Auch Vertreter des staatlichen iranischen Ölkonzerns National Iranian Oil Co. sollen bereits vor der offiziellen Sanktionslockerung aus Washington Kontakt zu Raffinerien in Indien, Japan, Südkorea und weiteren Ländern aufgenommen haben. Seit Inkrafttreten der Ausnahmeregelung habe sich diese Aktivität noch verstärkt. Nach Angaben der Händler umfassen die Gespräche auch langfristige Liefervereinbarungen, da der Iran seine Fördermengen steigern möchte, wie der Futures Service unter Berufung auf anonym bleibende Quellen berichtete. Auch das iranische Regime ist stark von den Einnahmen aus seinen Ölverkäufen abhängig und exportierte seine Mengen aufgrund der Sanktionen bislang überwiegend nach China.
Aus diesen Gründen sind die Märkte auch in Sorge, ob nicht dauerhaft wieder ein Überangebot an Öl entsteht. Zum einen haben die Nicht-OPEC-Länder in den vergangenen drei Monaten ihr Ölangebot deutlich erhöht, und diese erschlossenen Felder können nicht einfach wieder stillgelegt werden. Auf der anderen Seite wissen die Märkte nicht, wie schnell die OPEC wieder ihr Vorkriegsniveau erreicht.
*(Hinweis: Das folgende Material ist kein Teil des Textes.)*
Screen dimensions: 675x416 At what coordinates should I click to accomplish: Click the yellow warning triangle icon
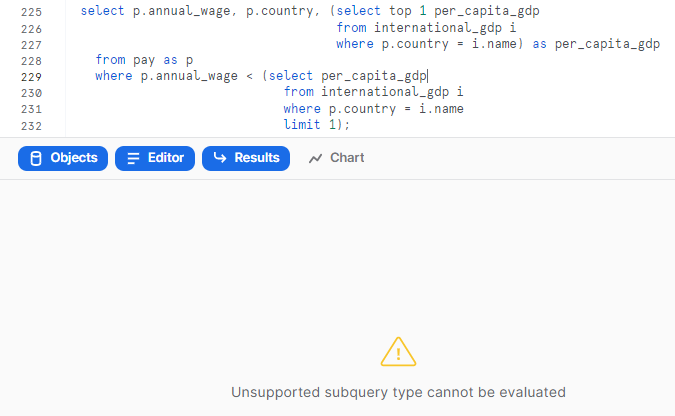coord(398,352)
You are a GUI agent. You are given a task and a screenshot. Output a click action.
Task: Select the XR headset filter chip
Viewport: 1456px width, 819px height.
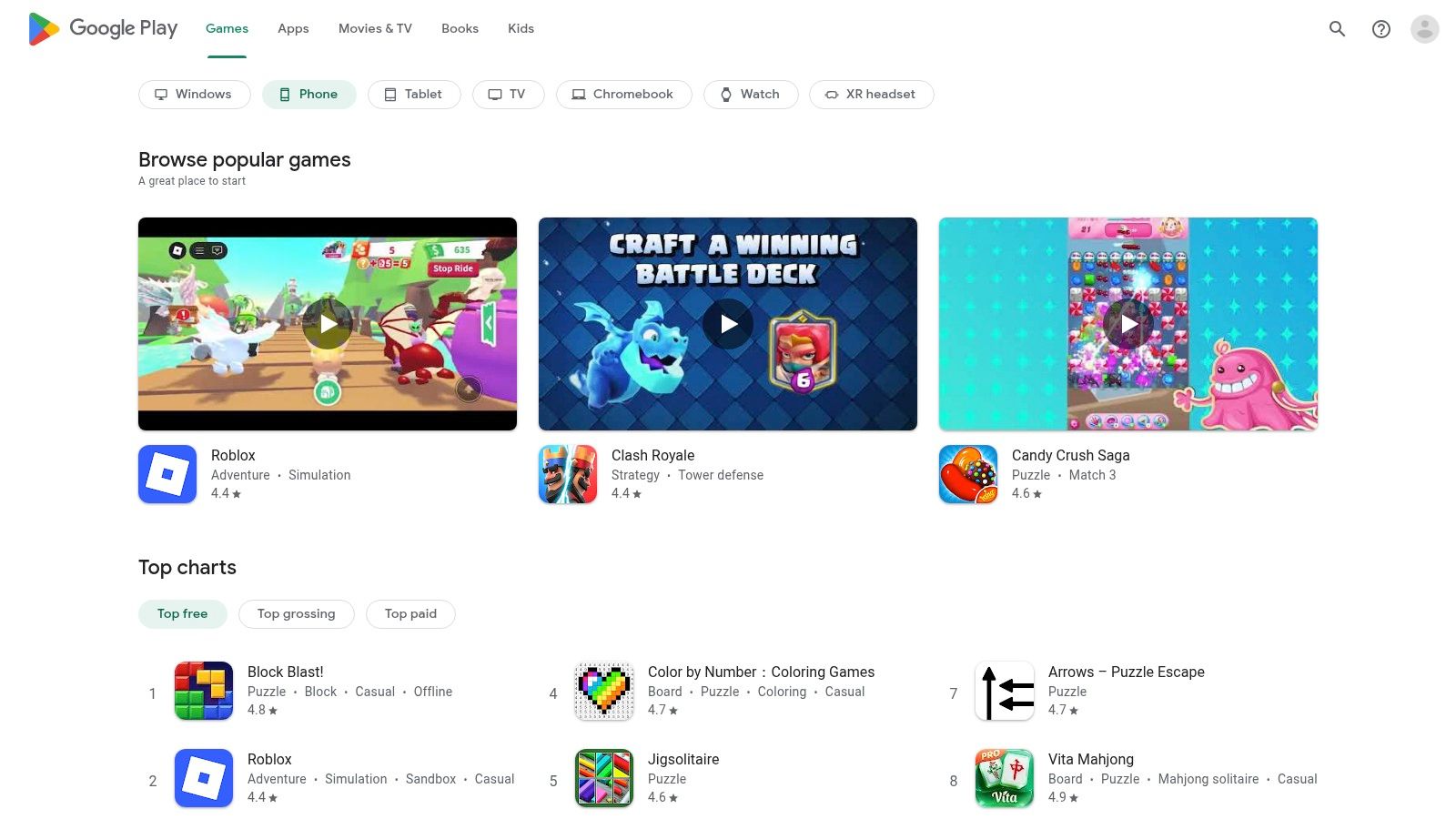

Und Länder wie der Iran und die VAE wollen ihre Marktanteile noch ausbauen, während andere Länder wie Saudi-Arabien oder Kuwait zumindest wieder auf das Vorkriegsniveau kommen wollen.
Dämpfend für einen drohenden Preisverfall bei Rohöl könnte wirken, dass sowohl die strategischen Rohölreserven der westlichen Welt als auch die Ölvorräte in China, die in den vergangenen vier Monaten abgebaut wurden, in den nächsten 12 bis 18 Monaten wieder aufgefüllt werden könnten. Zudem ist schwer zu beurteilen, ob überhaupt und wenn ja, wann die weltweite Nachfrage nach Öl, die vor der Krise bei 105 Millionen Barrel pro Tag lag und während der Krise auf unter 100 Millionen Barrel pro Tag gesunken ist, das Vorkriegsniveau wieder erreichen wird. Wenn die Nachfrage langsamer steigt als das Angebot, kommen die Preise unter Druck.
Fakt ist, die Straße von Hormus bleibt wichtig, sie wird aber in ihrer Bedeutung als Wasserstraße für die Weltwirtschaft verlieren. Die Raffinerien werden weltweit ihre Einkäufe diversifizieren, um weniger von politischen Krisen in dieser unruhigen Region abhängig zu sein. Öl ist ein flüssiges Produkt, und eine Flüssigkeit sucht sich immer wieder einen neuen Weg, wenn der alte verbaut wird.